Skip to contents

DataExplorer 0.8.3

Enhancements

  • #154 PR: Added YAML option to allow HTML elements when choosing PDF report.
  • #165: Added geom_jitter option to plot_boxplot and plot_scatterplot.
  • #176 PR: Improved legend ordering in plot_missing.
  • #177 PR: Added group color customization in plot_missing.

DataExplorer 0.8.2

CRAN release: 2020-12-15

Enhancements

  • #139: Added by argument to plot_bar.

Bug Fixes

  • #148: Address CRAN removal due to vignette build failure.

DataExplorer 0.8.1

CRAN release: 2020-01-07

Enhancements

  • #111: Continuous distributions can now be plotted with different scales, i.e., histogram, density, boxplot, scatterplot.
  • #126: Cleaned up labels in legend guide.
  • #127 (PR): Added option to plot columns with missing values only in plot_missing.
  • Cleaned up code for create_report.

Bug Fixes

  • #109: Fixed a bug causing unordered bar charts.
  • #114: Removed redundant message in dummify.
  • #116: Fixed pandoc document conversion error 99.
  • #120: Fixed type logical being parsed as symbol in configure_report.
  • #121: Fixed missing value bug when split_columns(..., binary_as_factor = TRUE).
  • #130 (PR): plot_prcomp now drops columns with zero variance.

DataExplorer 0.8.0

CRAN release: 2019-03-17

New Features

  • #92: Added update_columns to transform any selected columns.

Enhancements

  • #87: Added configure_report function to customize report content.
  • #89: Added option to customize geom_text and geom_label arguments.
  • #91: create_report now displays full report directory after completion.
  • #95: Added better exception handling for plot_bar.
  • #98: Added band customization to plot_missing.
  • #100: Switched geom_text to geom_label.
  • #103: Report title can now be customized in create_report.
  • #108: Added option to treat binary features as discrete in plot_bar, plot_histogram, plot_density and plot_boxplot.
  • Updated d3.min.js to v5.9.2.

Bug Fixes

  • #88: Added plot_intro to report config.
  • #90: Added first plot in plot_prcomp to output and page_0.
  • #94: Fixed typo for PCA.

DataExplorer 0.7.1

Enhancements

  • #86: Replaced gridExtra::grid.arrange with facets.
  • Added seeds to vignette and README for re-producible examples.
  • Hid all internal functions.

DataExplorer 0.7.0

CRAN release: 2018-10-19

New Features

  • #72: Added plot_qq for QQ plot.
  • #76: Added plot_intro to visualize results of introduce.

Enhancements

  • #42: Applied S3 methods for plotting functions.
  • #77: dummify now works on selected columns.
  • #78: All ggplot objects from plot_* are now invisibly returned. As a result, extracted profile_missing from plot_missing for missing value profiles.
  • #83: Removed all deprecated functions.
  • #85: Users can now specify number of rows/columns for plot page layout.
  • plot_prcomp now passed scale. = TRUE to prcomp by default.
  • Added sampled_rows argument to plot_scatterplot.
  • Added option to parallelize plot object construction.
  • Updated default config for create_report.

Bug Fixes

  • #74: Fixed a bug causing create_report failure due to zero complete rows.
  • #75: Fixed a bug in plot_str when plotting data.frame with more than 100 columns.

▶ _Problem statement_
Reproduce word for word the passage of the DataExplorer release notes starting at "CRAN release: 2020-01-07" and ending at "conversion error 99.".

▶ _Information shown_
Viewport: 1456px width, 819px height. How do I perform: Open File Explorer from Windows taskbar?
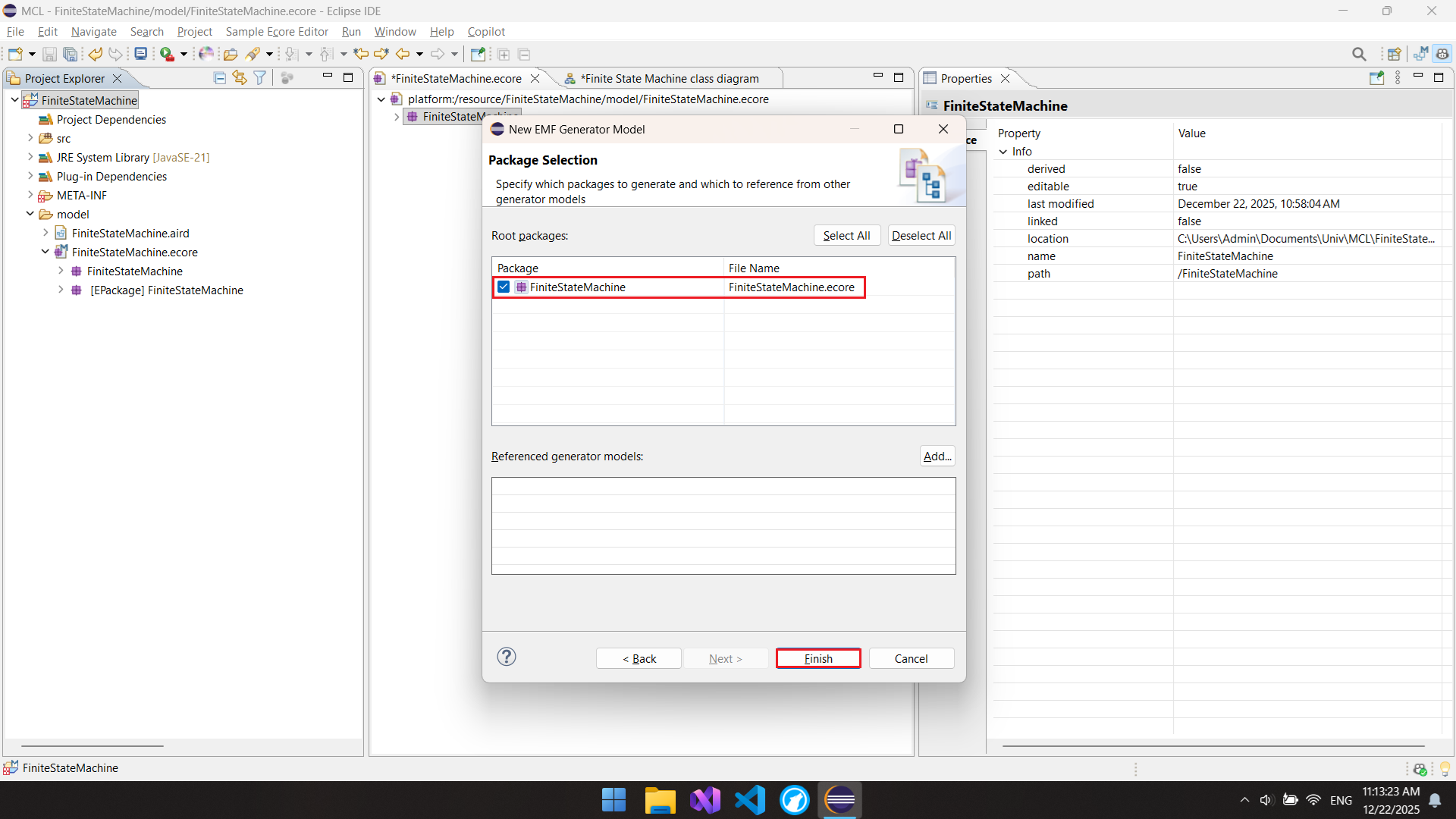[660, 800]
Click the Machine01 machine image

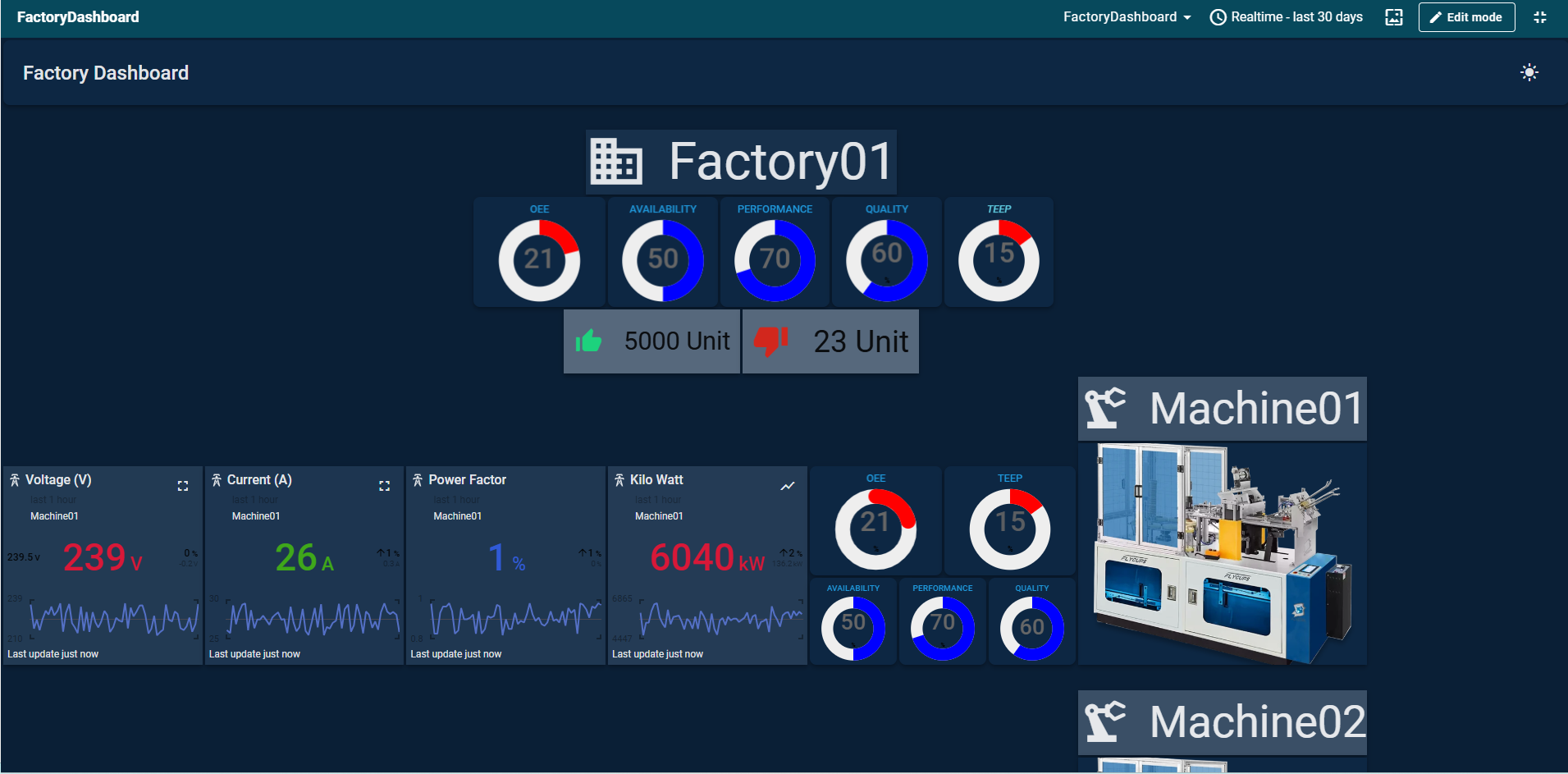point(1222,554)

▶ _Answer to this exercise_
CRAN release: 2020-01-07

Enhancements

  • #111: Continuous distributions can now be plotted with different scales, i.e., histogram, density, boxplot, scatterplot.
  • #126: Cleaned up labels in legend guide.
  • #127 (PR): Added option to plot columns with missing values only in plot_missing.
  • Cleaned up code for create_report.

Bug Fixes

  • #109: Fixed a bug causing unordered bar charts.
  • #114: Removed redundant message in dummify.
  • #116: Fixed pandoc document conversion error 99.